Skip to content

aaspip/geofwi

Folders and files

NameName
Last commit message
Last commit date

Latest commit

 

History

44 Commits
 
 
 
 
 
 
 
 
 
 
 
 
 
 
 
 
 
 
 
 

Repository files navigation

GeoFWI

Description

GeoFWI is a large velocity model dataset for deep-learning-based FWI benchmarking. This project is inspired by the OpenFWI project (https://sites.google.com/site/youzuolin044/openfwi) but includes more realistic geological models (e.g., folding layers, faults, and salt bodies).

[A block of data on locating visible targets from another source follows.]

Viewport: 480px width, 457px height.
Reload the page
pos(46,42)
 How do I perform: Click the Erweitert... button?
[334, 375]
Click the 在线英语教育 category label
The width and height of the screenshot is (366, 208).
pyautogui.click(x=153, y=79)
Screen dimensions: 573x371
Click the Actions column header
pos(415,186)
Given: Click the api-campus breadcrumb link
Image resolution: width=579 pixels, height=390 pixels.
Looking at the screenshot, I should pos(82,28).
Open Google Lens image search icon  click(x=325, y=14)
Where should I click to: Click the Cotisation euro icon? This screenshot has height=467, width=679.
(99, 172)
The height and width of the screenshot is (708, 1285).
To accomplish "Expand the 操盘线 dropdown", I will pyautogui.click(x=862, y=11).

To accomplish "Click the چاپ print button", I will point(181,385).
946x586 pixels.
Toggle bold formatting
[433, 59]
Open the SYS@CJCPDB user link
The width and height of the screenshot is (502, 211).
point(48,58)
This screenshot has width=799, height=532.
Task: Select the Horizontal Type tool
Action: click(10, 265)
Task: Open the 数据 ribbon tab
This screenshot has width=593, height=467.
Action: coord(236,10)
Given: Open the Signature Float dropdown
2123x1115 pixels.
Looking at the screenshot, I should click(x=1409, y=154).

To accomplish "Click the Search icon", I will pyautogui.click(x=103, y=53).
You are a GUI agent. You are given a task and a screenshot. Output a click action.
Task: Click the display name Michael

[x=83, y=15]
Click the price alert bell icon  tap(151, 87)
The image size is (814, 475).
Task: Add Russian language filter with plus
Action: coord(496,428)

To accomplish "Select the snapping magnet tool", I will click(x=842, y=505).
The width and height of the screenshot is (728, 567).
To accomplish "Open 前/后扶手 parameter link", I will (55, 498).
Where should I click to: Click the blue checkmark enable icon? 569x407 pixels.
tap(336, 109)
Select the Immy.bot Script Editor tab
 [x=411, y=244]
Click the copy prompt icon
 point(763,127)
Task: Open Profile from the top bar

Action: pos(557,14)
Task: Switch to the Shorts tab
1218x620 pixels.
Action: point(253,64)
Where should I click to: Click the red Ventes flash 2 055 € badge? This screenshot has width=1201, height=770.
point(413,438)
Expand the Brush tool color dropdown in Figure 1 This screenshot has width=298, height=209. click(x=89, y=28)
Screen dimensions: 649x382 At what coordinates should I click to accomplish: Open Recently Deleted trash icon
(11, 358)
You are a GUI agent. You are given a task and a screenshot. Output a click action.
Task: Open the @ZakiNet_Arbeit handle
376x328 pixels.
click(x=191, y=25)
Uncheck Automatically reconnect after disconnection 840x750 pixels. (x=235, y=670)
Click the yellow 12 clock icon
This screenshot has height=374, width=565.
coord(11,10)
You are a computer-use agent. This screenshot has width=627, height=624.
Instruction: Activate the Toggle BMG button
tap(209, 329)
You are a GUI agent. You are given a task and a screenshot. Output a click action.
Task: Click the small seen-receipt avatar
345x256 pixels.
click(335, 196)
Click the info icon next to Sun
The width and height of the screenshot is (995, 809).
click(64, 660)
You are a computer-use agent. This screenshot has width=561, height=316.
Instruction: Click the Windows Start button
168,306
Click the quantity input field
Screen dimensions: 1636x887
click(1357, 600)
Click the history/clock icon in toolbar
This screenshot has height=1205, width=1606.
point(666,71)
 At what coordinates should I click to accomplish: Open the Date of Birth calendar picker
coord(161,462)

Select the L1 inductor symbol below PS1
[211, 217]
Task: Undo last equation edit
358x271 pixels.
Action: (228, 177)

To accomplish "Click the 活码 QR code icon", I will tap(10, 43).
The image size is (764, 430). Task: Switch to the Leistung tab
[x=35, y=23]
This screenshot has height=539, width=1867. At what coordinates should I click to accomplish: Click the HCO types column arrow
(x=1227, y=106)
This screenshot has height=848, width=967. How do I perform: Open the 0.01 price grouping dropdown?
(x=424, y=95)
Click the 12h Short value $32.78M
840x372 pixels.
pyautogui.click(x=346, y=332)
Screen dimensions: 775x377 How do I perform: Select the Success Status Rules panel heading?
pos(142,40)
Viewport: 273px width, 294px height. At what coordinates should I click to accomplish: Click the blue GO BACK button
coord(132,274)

Currently, we call it lightweight because this is the first step toward an eventually "heavyweight," very realistic, highly generalizable 3D velocity model dataset for unprecedented high-efficacy deep-learning-empowered FWI studies.


Download GeoFWI.npy from

https://utexas.box.com/s/scbh25utyy5jz3mq7b0hp3wyluka7gaq

Download small shot-gather database for simple training tests from

https://utexas.box.com/s/t6rmre575qxb2x0yvdanst6pamzvsnxp

NOTE 1: Please put the folders train/valid/test in the geofwi_train folder, which includes 50 samples for training, 10 samples for validation, and 111 samples for the completely independent test.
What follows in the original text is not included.